15.02.2019 | News-Bericht

Defekte Gasheizung verursacht Kohlenmonoxidvergiftung

  • Mehrere Personen erlitten eine lebensgefährliche Kohlenmonoxid-Vergiftung. Eine junge Frau wurde an Bord von Christoph 27 in eine Druckkammer geflogen.
    Mehrere Personen erlitten eine lebensgefährliche Kohlenmonoxid-Vergiftung. Eine junge Frau wurde an Bord von Christoph 27 in eine Druckkammer geflogen.

Geruchlos und unsichtbar: Breitet sich Kohlenmonoxid (CO) in Räumlichkeiten aus, bleibt das hochgiftige geruchlose Gas von den Bewohnern unbemerkt. Es besteht akute Lebensgefahr. Eine defekte Gasheizung verursachte ein solches Szenario Anfang Februar in einem Mehrfamilienhaus in Untersteinbach. Insgesamt sieben Menschen zogen sich in dem Ortsteil der Gemeinde Rauhenebrach eine Kohlenmonoxidvergiftung zu. Schwindel und Unwohlsein können zu den Symptomen gehören. Eine Anwohnerin, die unter diesen Erscheinungen litt, setzte einen Notruf ab. Die Integrierte Leitstelle Schweinfurt entsandte daraufhin mehrere Rettungsmittel zu dem Großeinsatz, darunter Christoph 27.

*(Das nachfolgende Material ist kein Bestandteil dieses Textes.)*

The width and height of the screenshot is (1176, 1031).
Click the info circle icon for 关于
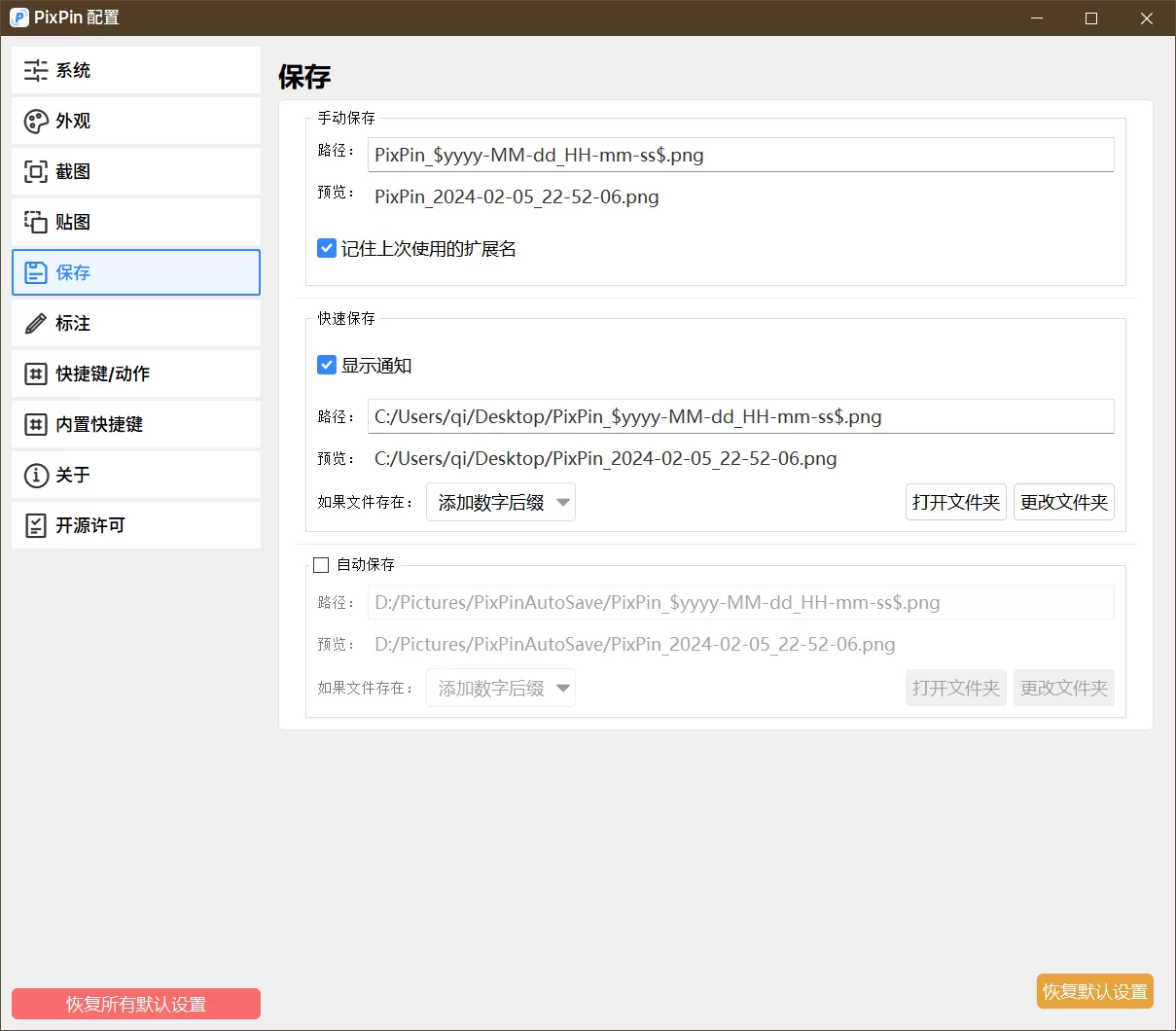point(36,475)
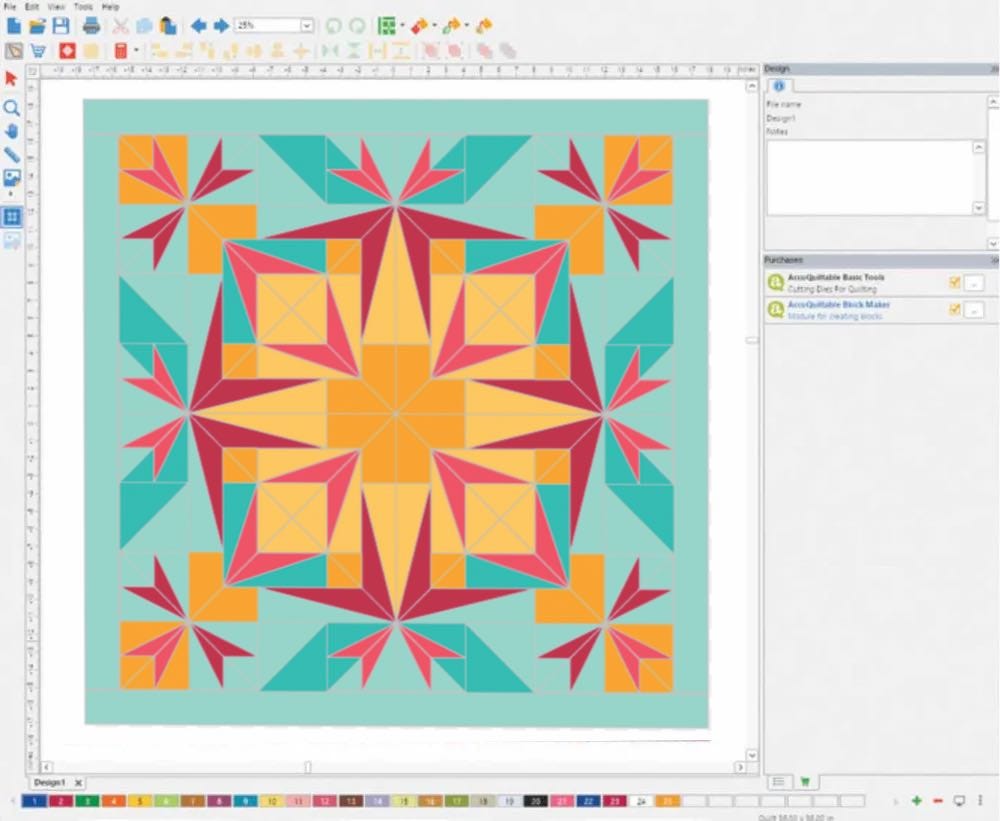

Das Nürnberger Team der DRF Luftrettung, das an jenem Freitag aus Pilot Tilman Blaich, Hubschraubernotarzt Dr. Klaus-Peter Eberle und Notfallsanitäter Dominic Fischer bestand, flog sofort los und erreichte das Gebäude wenig später. Ein Rettungswagen war bereits da. Die Feuerwehr und ein bodengebundener Notarzt trafen ebenfalls ein. Die medizinische Crew von Christoph 27 übernahm eine 19-jährige Patientin. Bei einer CO-Vergiftung verdrängt Kohlenmonoxid Sauerstoff aus der Bindung mit dem Blutfarbstoff Hämoglobin. Die Folge ist unter anderem eine Sauerstoff-Unterversorgung des Herzens und des zentralen Nervensystems.

Nach der medizinischen Versorgung der jungen Frau durch Hubschraubernotarzt Eberle und Notfallsanitäter Fischer habe die Hausbewohnerin daher eine rasche Weiterbehandlung benötigt, erläutert Pilot Blaich: „Die Entscheidung fiel auf eine Druckkammer.“ In einer solchen atmen Patienten reinen Sauerstoff ein. So wird die Gewebeversorgung gewährleistet und zudem das giftige Gas aus Blut und Gewebe wieder verdrängt.

Umgehend lud die Besatzung die 19-Jährige in den rot-weißen Hubschrauber der DRF Luftrettung ein. Das Team flog die junge Frau für ihre dringend benötigte Sauerstofftherapie in der nächstgelegenen Druckkammer zum St. Josefs-Hospital nach Wiesbaden. Dort übergaben die fränkischen Luftretter die Patientin den weiterbehandelnden Ärzten.